Step 1: Perform the Homogeneous Substitution

Recognize the equation is homogeneous. Introduce the substitution: v = y/x, therefore y = vx. Differentiate y = vx with respect to x: dy/dx = v + x dv/dx.

Step 2: Rewrite the Original Equation

Substitute y = vx and dy/dx = v + x dv/dx into the original equation: v + x dv/dx = (x + vx) / (x - vx). Simplify the right-hand side by factoring x: v + x dv/dx = [x(1 + v)] / [x(1 - v)] = (1 + v)/(1 - v).

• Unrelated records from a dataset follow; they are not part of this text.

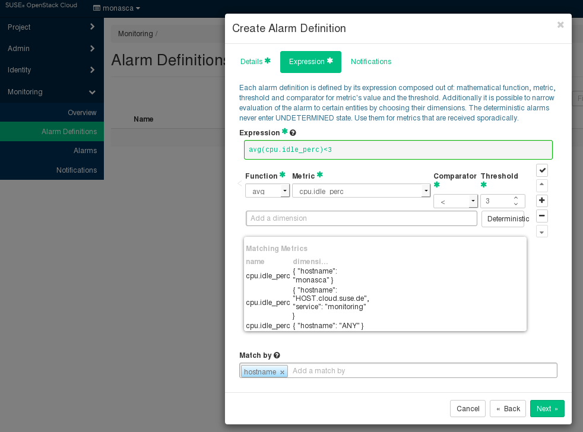583x432 pixels.
Task: Toggle the Deterministic button
Action: tap(502, 219)
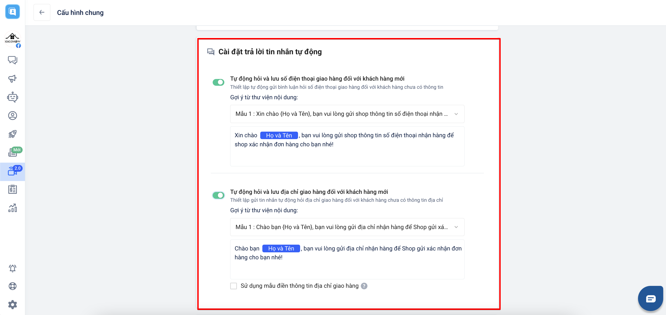Open the customer profile icon in sidebar
The image size is (666, 315).
[x=12, y=116]
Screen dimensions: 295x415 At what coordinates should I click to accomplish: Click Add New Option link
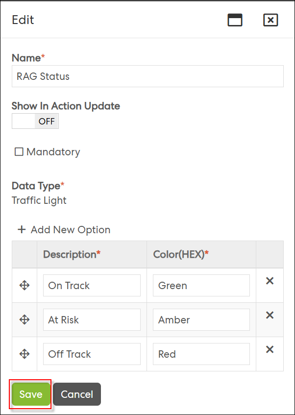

Step 3: Separate the Variables

Our goal is to get all terms involving v on one side and all terms involving x on the other. Rearrange the equation: x dv/dx = (1 + v)/(1 - v) - v. Combine the terms on the right over a common denominator: x dv/dx = [ (1 + v) - v(1 - v) ] / (1 - v). Simplify the numerator: (1 + v) - v(1 - v) = 1 + v - v + v² = 1 + v². Thus: x dv/dx = (1 + v²) / (1 - v). Now, separate the variables: (1 - v)/(1 + v²) dv = (1/x) dx.

Step 4: Integrate Both Sides

We now have a separated equation ready for integration. ∫ (1 - v)/(1 + v²) dv = ∫ (1/x) dx. Split the left integral: ∫ [1/(1 + v²) - v/(1 + v²)] dv = ∫ (1/x) dx. Integrate term by term: ∫ 1/(1 + v²) dv = arctan(v). ∫ v/(1 + v²) dv: Use substitution u = 1 + v², du = 2v dv, so (1/2) du = v dv. This becomes (1/2) ∫ du/u = (1/2) ln|u| = (1/2) ln(1 + v²). Since 1+v² is always positive, we can drop the absolute value. The right side integrates to ln|x| + C, where C is the constant of integration. Putting it all together: arctan(v) - (1/2) ln(1 + v²) = ln|x| + C.

Step 5: Back-Substitute for v

Recall v = y/x. Substitute back: arctan(y/x) - (1/2) ln(1 + (y/x)²) = ln|x| + C. Simplify the logarithmic term: 1 + (y/x)² = (x² + y²)/x². Therefore, ln(1 + (y/x)²) = ln((x² + y²)/x²) = ln(x² + y²) - ln(x²) = ln(x² + y²) - 2 ln|x|. Substitute this into the equation: arctan(y/x) - (1/2)[ln(x² + y²) - 2 ln|x|] = ln|x| + C. Distribute the -1/2: arctan(y/x) - (1

/2) ln(x² + y²) + ln|x| = ln|x| + C. The ln|x| terms cancel out, leaving us with: arctan(y/x) - (1/2) ln(x² + y²) = C.

This is the implicit general solution to the differential equation. It elegantly relates x and y through a transcendental equation involving the arctangent and a logarithmic term. The constant C can be determined if an initial condition is provided, allowing for a particular solution to be found.

Conclusion

Solving the differential equation dy/dx = (x + y)/(x - y) demonstrates the power of recognizing homogeneous equations and applying the appropriate substitution technique. By transforming the original equation using v = y/x, we reduced it to a separable form, integrated both sides, and back-substituted to express the solution in terms of the original variables. The final implicit solution, arctan(y/x) - (1/2) ln(x² + y²) = C, encapsulates the relationship between x and y that satisfies the differential equation. This process not only yields the solution but also reinforces the importance of methodical problem-solving in differential equations, a skill that is invaluable in both theoretical and applied mathematics.